The evidence presented fails to show that the proposed Subclass 3 members suffered under a uniform Paragon policy of denying its non-exempt employees off-duty rest breaks based on its firearm policy or the Rest and Meal Break Agreement.

Because the plaintiffs have not met the commonality requirement of Rule 23(a)(2), the Court need not determine the adequacy of plaintiffs' representation or the typicality of her claims or whether plaintiffs meet the requirement of Rule 23(b). The Court does note, however, that plaintiffs sought certification under Rule 23(b)(2). (Reply at 10.) "[C]lass certification under Rule 23(b)(2) is appropriate only where the primary relief sought is declaratory or injunctive." Ellis v. Costco Wholesale Corp., 657 F.3d 970, 986 (9th Cir.2011) (quoting Zinser, 253 F.3d at 1195).

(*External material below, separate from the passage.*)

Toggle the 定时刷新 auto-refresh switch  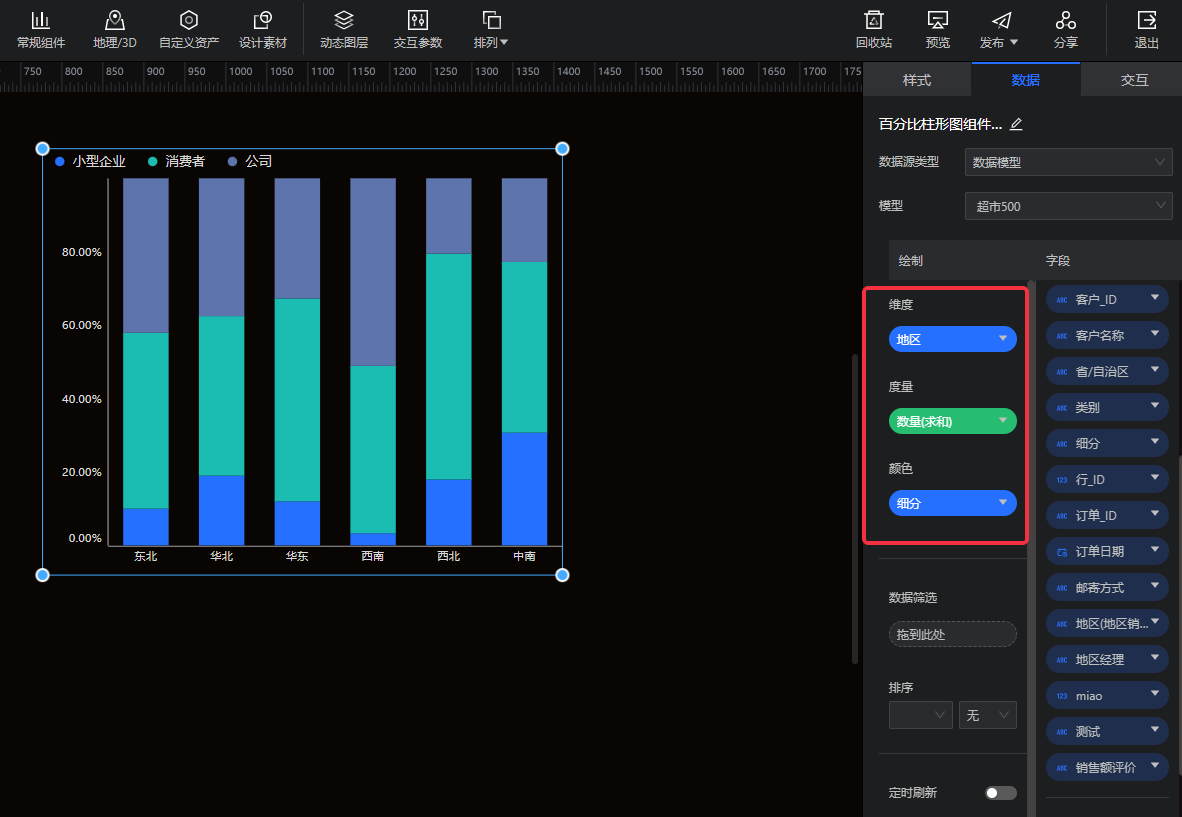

As a result, Rule 23(b)(2) certification is available for monetary relief, if at all, only when such relief is incidental to the injunctive or declaratory relief sought. Dukes, 131 S.Ct. at 2557. Individualized monetary claims belong in Rule 23(b)(3), "with its procedural protections of predominance, superiority, mandatory notice, and the right to opt out." Dukes, 131 S.Ct. at 2558. "The key to [a Rule 23(b)(2) ] class is... the notion that the conduct is such that it can be enjoined or declared unlawful only as to all of the class members or as to none of them." Dukes, 131 S.Ct. at 2557 (internal quotation marks omitted). Here, plaintiffs seek compensatory damages, restitution, enhanced damages and penalties that are not incidental to the injunctive relief sought. Even if the remainder of the Rule 23(a)(2), (3) and (4) requirements were met, plaintiffs' motion for certification under Rule 23(b)(2) would only reach injunctive relief. Plaintiffs motion fails to seek or argue for class certification under Rule 23(b)(3).

IV. Conclusion

Because plaintiffs' have not met the commonality test of Rule 23(a)(2), their motion for class certification is DENIED.